For example, a $(0,0)$ tensor on any vector space $V$ is just an element of $\Bbb{R}$ (a scalar). A $(1,0)$ tensor is a linear mapping $V^*\to \Bbb{R}$, i.e an element of $V^{**}$, which from linear algebra is canonically isomorphic to $V$. So, a $(1,0)$ tensor on $V$ amounts to the same thing as an element of $V$, i.e a vector in $V$. A $(0,1)$ tensor over $V$ is a linear mapping $V\to\Bbb{R}$, i.e an element of $V^*$. We refer to both $(0,1)$ and $(1,0)$ tensors on $V$ as rank one tensors.
A $(0,2),(1,1),(2,0)$ tensor over $V$ are all referred to as second rank tensors. The most common example of a $(0,2)$ tensor on a vector space $V$ is an inner product $\langle\cdot,\cdot\rangle:V\times V\to\Bbb{R}$; this is an important tensor because it is what gives meaning to geometry on a vector space (lengths, angles). Next, one can show that the space $T^1_1(V)$ of $(1,1)$ tensors (i.e bilinear maps $V^*\times V\to \Bbb{R}$) is naturally isomorphic to $\text{End}(V)$ (the space of linear mappings $V\to V$). In symbols, $T^1_1(V)\cong \text{End}(V)$ is a canonical isomorphism. Finally, by choosing a basis for $V$, we can provide an explicit isomorphism $\text{End}(V)\cong M_{n\times n}(\Bbb{R})$, where $n=\dim V$. In other words, every $(1,1)$ tensor on $V$ can be uniquely identified with an endomorphism on $V$, and furthermore by a choice of basis, this can be identified with a matrix.
So, a matrix is NOT the same thing as a $(1,1)$ tensor, but by a particular choice of basis, every $(1,1)$ tensor gives rise to a matrix, and conversely.
I should mention that once we choose a basis for $V$, we can construct isomorphisms $T^1_1(V)\cong T^2_0(V)\cong T^0_2(V)\cong \text{End}(V)\cong M_{n\times n}(\Bbb{R})$, since all these vector spaces have the same dimension of $n^2$, but the only natural isomorphism is $T^1_1(V)\cong \text{End}(V)$. So, bottom line: it is bad to think of matrices as (rank 2) tensors, unless you know exactly what you're talking about (in which case you wouldn't be confused).
Very often in introductory courses one usually considers $V=\Bbb{R}^3$, and works only with the standard basis $\{e_1,\dots, e_n\}$, so one doesn't really care about all this (frankly elementary) linear algebra, and essentially considers tensors as "certain arrays of numbers" (and hence the notion that a matrix is a second rank tensor), but this is a very dangerous way of thinking of things.
Slightly more careful presentations of tensors may talk about certain collections of numbers satisfying a certain transformation law under the general linear group. This definition is equivalent to the definition I gave above using multilinearity once we note that given any basis $\{e_1,\dots, e_n\}$ of $V$ with dual basis $\{\epsilon^1,\dots, \epsilon^n\}$, we can define the components $T^{i_1\dots, i_r}_{\qquad j_1\dots, j_s}$, and conversely, given these components, we can get back a multilinear map.
Note that the usual definition of vectors/tensors as encountered in physics texts is also a special case of the above definition. In physics, one is often interested in a smooth manifold $M$ (it can be the configuration manifold of classical Lagrangian mechanics, or the symplectic manifold of Hamiltonian mechanics, or the spacetime manifold as considered in special/general relativity). To each point $p\in M$, we can consider the tangent vector space $V=T_pM$. We can then consider tensors on this particular vector space. So, the usual definition can be applied here (and typically in physics, we like to consider several tangent spaces simultaneously; so a choice of a tensor at each tangent space yields a tensor field).

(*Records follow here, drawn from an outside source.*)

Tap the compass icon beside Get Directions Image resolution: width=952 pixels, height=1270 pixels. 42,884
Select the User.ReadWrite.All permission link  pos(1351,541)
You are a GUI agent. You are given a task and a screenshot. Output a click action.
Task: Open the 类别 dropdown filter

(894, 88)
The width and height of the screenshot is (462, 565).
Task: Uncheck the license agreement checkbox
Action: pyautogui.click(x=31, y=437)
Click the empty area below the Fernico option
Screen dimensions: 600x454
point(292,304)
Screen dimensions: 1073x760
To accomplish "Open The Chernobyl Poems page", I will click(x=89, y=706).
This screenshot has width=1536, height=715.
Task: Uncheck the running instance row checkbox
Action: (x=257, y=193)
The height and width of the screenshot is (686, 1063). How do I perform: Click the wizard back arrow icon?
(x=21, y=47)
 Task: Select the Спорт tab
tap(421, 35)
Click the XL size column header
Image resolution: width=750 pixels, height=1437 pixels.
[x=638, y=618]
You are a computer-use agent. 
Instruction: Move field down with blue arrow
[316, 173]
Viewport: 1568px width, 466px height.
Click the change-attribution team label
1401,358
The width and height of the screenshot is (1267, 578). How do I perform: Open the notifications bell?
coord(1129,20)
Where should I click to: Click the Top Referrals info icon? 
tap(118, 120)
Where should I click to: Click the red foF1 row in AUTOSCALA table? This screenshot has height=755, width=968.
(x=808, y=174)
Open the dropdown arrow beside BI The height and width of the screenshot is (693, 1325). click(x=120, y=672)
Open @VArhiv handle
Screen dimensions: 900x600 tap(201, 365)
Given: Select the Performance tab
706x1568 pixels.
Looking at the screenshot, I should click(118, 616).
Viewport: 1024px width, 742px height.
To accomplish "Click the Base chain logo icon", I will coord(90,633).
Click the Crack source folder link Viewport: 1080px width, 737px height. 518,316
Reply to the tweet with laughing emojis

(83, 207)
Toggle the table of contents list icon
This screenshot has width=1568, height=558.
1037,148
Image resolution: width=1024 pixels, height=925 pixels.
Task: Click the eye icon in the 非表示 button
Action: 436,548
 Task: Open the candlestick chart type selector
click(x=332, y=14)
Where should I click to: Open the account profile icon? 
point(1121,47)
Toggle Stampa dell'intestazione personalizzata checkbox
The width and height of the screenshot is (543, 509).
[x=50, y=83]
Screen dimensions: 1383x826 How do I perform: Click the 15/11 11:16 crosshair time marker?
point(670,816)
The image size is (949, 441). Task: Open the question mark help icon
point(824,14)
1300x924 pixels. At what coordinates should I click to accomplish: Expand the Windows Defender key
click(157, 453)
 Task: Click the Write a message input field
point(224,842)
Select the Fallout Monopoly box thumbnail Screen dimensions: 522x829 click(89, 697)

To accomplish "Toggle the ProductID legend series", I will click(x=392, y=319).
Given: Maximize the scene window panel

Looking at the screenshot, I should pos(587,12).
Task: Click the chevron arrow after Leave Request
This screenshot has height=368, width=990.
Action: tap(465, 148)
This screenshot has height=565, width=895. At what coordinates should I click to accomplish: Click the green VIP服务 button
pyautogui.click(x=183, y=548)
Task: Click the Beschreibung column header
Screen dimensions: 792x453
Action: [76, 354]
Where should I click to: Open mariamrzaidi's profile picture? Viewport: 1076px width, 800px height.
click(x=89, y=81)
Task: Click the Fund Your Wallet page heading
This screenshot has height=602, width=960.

I should also remark that the more algebraic definition of an $(r,s)$ tensor on $V$ is as an element of the tensor product $V^{\otimes r}\otimes (V^*)^{\otimes s}$, where this space is defined using the universal property (but this is definitely too much abstraction for a first introduction, so you can ignore this).
A: $\mathbb{R}^n$ is a vector space, but unlike ordinary vector spaces it comes with a natural basis $1_* =(1_i)$. Thus it not only belongs to the category of vector soaces, $Vect$, it belongs to $BsVect$, the category of vector spaces equipped with a basis.
Now, when we fix a vector space $V \in Vect$ we can choose a vector $v \in V$ and we can obtain its coodinate vector by choosing a coordinate system. But which one are we to choose? There is no natural coordinate system, so we choose them all and then there will be a transformation law linking these different representations of the same vector. This is the coordinate tensor transformation law.
But what if we choose instead $V \in BsVect$? Well, here the space has a natural basis, the one it is equipped with and so we can dispense with the transformation law and simply identify a vector with its representation in the basis it is equipped with. So here, a vector as a coordinate tensor does not require a transformation law.
Thus vectors are represented differently as coordinate tensors if they belong to $Vect$ or to $BsVect$. The former requires a transformation law, and the latter doesn't.
Now if we choose a coordinate vector in $\mathbb{R}^n$, then this does not represent a vector in $Vect$ as it is not equipped with a transformation law. So here it is not a coordinate tensor. However, it does represent a coordinate tensor in $BsVect$ as here it does not require a transformation law.
Similarly, for a matrix.
As for your questions:


*

*How is the rank of a tensor defined?


A tensor, when written in components, will have both upper and lower indices. Let $p,q$ be the number of them respectively. Then it's type is $(p,q)$ and its rank is $p+q$. We write the category of all tensors of type $(p,q)$ on the vector space $V$ as $\otimes^p_q V$



*Is a matrix a second rank tensor?


It is not a coordinate tensor when concieved as representing a tensor in $\otimes^p_q V$ when the underlying space $V$ is not equipped with a basis. It is, when it does and since a matrix $A^i_j$ has a single upper index and a single lower index, then it  is a tensor of type $(1,1)$ and so has rank 2.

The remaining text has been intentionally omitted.